**Task statement**:
Copy the records. Keep every line exactly as it is.

**Listed entries**:

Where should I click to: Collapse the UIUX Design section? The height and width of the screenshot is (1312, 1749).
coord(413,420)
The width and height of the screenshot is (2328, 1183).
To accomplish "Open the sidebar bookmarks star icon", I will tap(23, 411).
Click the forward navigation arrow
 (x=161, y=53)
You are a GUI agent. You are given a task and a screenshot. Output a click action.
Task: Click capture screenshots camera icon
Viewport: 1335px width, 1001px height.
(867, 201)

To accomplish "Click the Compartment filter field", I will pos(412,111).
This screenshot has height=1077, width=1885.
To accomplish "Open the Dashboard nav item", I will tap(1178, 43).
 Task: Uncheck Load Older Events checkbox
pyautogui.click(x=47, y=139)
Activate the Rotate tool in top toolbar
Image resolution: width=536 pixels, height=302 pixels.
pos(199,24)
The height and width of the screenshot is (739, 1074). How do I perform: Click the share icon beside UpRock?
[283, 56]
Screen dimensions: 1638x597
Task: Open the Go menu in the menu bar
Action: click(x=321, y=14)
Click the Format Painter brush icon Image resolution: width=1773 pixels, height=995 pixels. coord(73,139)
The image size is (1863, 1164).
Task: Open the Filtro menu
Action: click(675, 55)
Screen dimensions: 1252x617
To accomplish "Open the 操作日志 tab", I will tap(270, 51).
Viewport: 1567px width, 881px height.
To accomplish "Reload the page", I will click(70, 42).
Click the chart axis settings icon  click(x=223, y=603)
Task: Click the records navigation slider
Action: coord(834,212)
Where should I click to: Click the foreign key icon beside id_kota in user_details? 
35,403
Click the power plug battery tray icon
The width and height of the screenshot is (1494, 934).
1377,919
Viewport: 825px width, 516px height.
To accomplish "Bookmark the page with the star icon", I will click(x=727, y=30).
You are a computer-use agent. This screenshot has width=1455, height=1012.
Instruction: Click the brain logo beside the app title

**Task solution**:
Where should I click to: Collapse the UIUX Design section? The height and width of the screenshot is (1312, 1749).
coord(413,420)
The width and height of the screenshot is (2328, 1183).
To accomplish "Open the sidebar bookmarks star icon", I will tap(23, 411).
Click the forward navigation arrow
 (x=161, y=53)
You are a GUI agent. You are given a task and a screenshot. Output a click action.
Task: Click capture screenshots camera icon
Viewport: 1335px width, 1001px height.
(867, 201)

To accomplish "Click the Compartment filter field", I will pos(412,111).
This screenshot has height=1077, width=1885.
To accomplish "Open the Dashboard nav item", I will tap(1178, 43).
 Task: Uncheck Load Older Events checkbox
pyautogui.click(x=47, y=139)
Activate the Rotate tool in top toolbar
Image resolution: width=536 pixels, height=302 pixels.
pos(199,24)
The height and width of the screenshot is (739, 1074). How do I perform: Click the share icon beside UpRock?
[283, 56]
Screen dimensions: 1638x597
Task: Open the Go menu in the menu bar
Action: click(x=321, y=14)
Click the Format Painter brush icon Image resolution: width=1773 pixels, height=995 pixels. coord(73,139)
The image size is (1863, 1164).
Task: Open the Filtro menu
Action: click(675, 55)
Screen dimensions: 1252x617
To accomplish "Open the 操作日志 tab", I will tap(270, 51).
Viewport: 1567px width, 881px height.
To accomplish "Reload the page", I will click(70, 42).
Click the chart axis settings icon  click(x=223, y=603)
Task: Click the records navigation slider
Action: coord(834,212)
Where should I click to: Click the foreign key icon beside id_kota in user_details? 
35,403
Click the power plug battery tray icon
The width and height of the screenshot is (1494, 934).
1377,919
Viewport: 825px width, 516px height.
To accomplish "Bookmark the page with the star icon", I will click(x=727, y=30).
You are a computer-use agent. This screenshot has width=1455, height=1012.
Instruction: Click the brain logo beside the app title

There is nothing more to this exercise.